-------- Available data

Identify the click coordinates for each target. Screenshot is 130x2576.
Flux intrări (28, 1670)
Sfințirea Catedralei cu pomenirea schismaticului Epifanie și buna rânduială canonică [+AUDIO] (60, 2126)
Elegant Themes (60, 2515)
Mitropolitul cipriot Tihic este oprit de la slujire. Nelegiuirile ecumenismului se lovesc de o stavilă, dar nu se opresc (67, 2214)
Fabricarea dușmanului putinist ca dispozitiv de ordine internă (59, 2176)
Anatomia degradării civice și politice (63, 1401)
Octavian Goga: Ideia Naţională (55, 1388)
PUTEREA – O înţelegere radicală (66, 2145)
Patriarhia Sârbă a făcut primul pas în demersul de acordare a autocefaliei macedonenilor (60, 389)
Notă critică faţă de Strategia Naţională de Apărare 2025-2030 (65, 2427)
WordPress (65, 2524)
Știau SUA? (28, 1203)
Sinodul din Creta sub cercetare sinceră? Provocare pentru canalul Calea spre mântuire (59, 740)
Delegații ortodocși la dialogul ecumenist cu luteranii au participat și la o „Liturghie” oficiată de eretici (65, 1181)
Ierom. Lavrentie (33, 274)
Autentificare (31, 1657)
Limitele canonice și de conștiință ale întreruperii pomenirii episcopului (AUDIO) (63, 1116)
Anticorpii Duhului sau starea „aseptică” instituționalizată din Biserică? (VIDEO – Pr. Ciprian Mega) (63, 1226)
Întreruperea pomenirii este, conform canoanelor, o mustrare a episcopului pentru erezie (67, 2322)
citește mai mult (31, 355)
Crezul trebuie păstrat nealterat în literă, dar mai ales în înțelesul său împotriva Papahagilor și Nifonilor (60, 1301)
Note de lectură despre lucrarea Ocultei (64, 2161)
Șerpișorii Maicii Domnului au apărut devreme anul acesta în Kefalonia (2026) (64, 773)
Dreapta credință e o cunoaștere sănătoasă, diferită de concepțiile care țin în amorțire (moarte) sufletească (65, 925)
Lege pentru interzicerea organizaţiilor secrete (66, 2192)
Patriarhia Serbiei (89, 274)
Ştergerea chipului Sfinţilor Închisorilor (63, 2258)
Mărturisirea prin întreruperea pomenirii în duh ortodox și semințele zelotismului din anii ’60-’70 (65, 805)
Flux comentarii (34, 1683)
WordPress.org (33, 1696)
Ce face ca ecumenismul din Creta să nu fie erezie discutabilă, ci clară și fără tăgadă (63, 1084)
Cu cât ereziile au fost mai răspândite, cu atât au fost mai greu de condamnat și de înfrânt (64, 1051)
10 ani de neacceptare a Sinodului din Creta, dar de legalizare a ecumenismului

----------------
-------- Available data

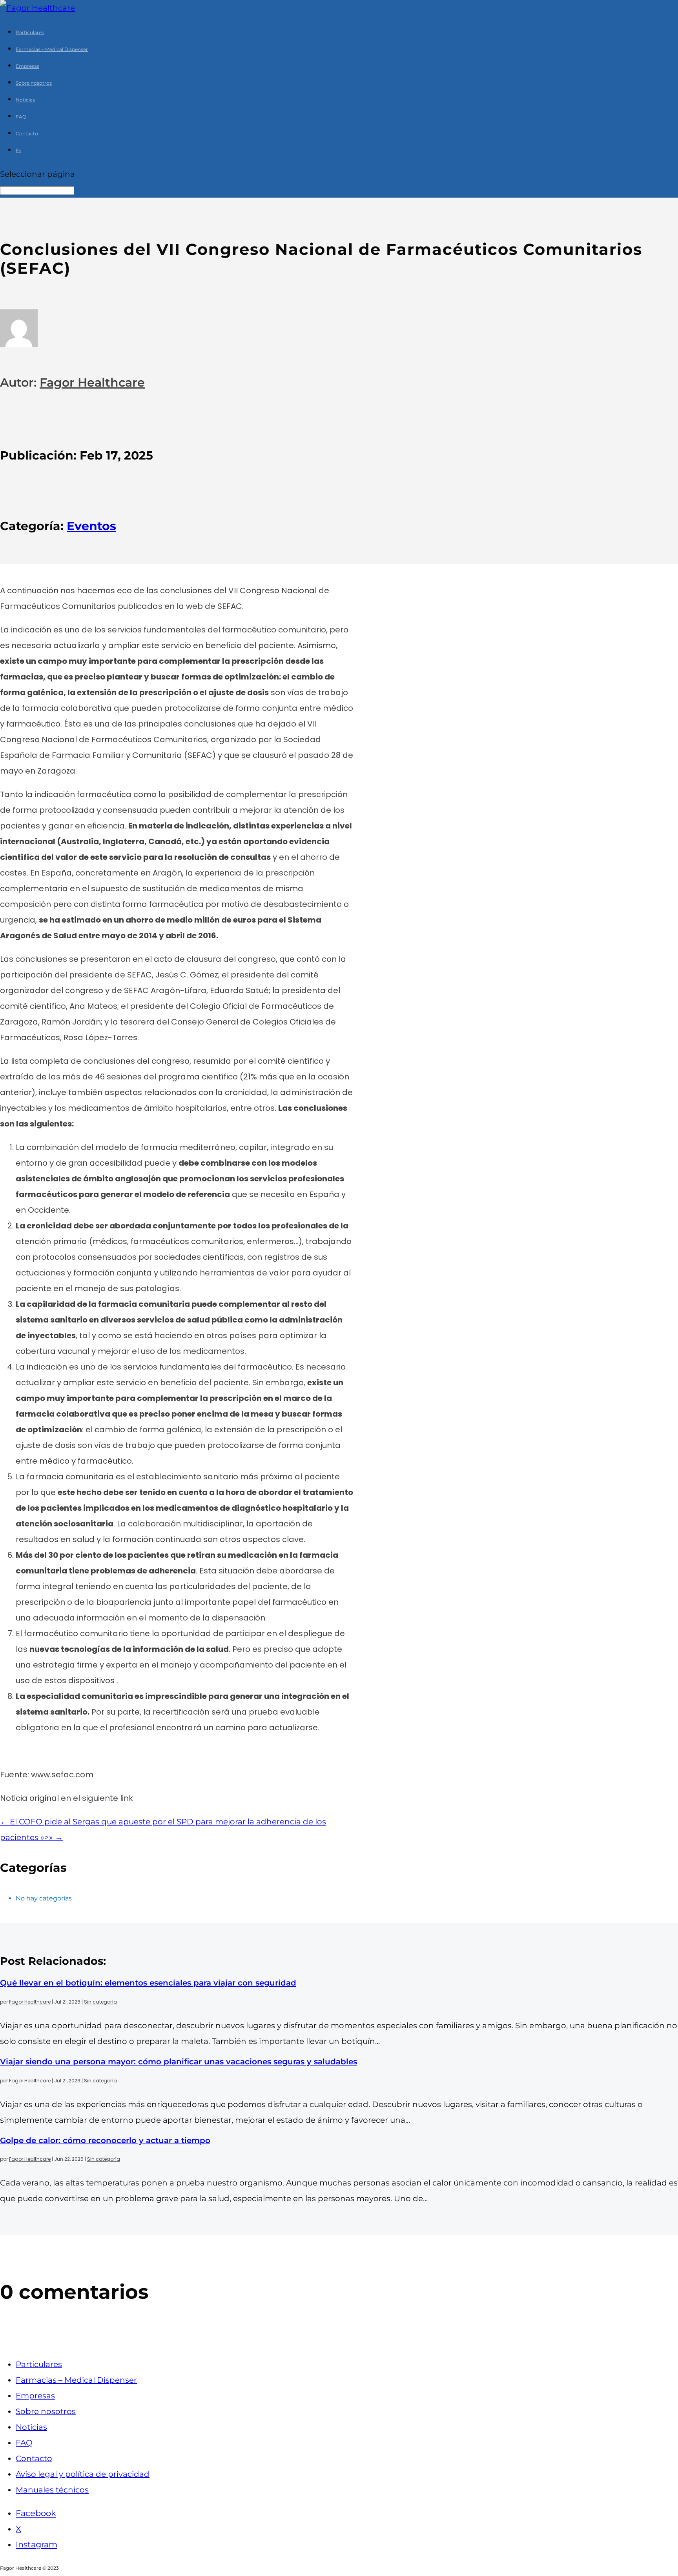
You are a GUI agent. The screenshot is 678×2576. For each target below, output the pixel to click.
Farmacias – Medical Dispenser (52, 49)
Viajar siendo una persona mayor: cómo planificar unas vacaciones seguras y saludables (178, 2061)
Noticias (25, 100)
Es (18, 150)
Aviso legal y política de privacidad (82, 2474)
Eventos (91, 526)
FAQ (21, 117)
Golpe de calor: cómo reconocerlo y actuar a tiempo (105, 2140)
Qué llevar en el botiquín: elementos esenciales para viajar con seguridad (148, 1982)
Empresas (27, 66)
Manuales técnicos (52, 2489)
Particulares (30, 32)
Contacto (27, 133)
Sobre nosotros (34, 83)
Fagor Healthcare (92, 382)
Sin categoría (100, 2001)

----------------

### Your objective
Restate word for word the lines of the data above, starting at the line containing "Sinodul din Creta" and ending at the line containing "Crezul trebuie păstrat", both included, and nothing more.

### Output of the task
Sinodul din Creta sub cercetare sinceră? Provocare pentru canalul Calea spre mântuire (59, 740)
Delegații ortodocși la dialogul ecumenist cu luteranii au participat și la o „Liturghie” oficiată de eretici (65, 1181)
Ierom. Lavrentie (33, 274)
Autentificare (31, 1657)
Limitele canonice și de conștiință ale întreruperii pomenirii episcopului (AUDIO) (63, 1116)
Anticorpii Duhului sau starea „aseptică” instituționalizată din Biserică? (VIDEO – Pr. Ciprian Mega) (63, 1226)
Întreruperea pomenirii este, conform canoanelor, o mustrare a episcopului pentru erezie (67, 2322)
citește mai mult (31, 355)
Crezul trebuie păstrat nealterat în literă, dar mai ales în înțelesul său împotriva Papahagilor și Nifonilor (60, 1301)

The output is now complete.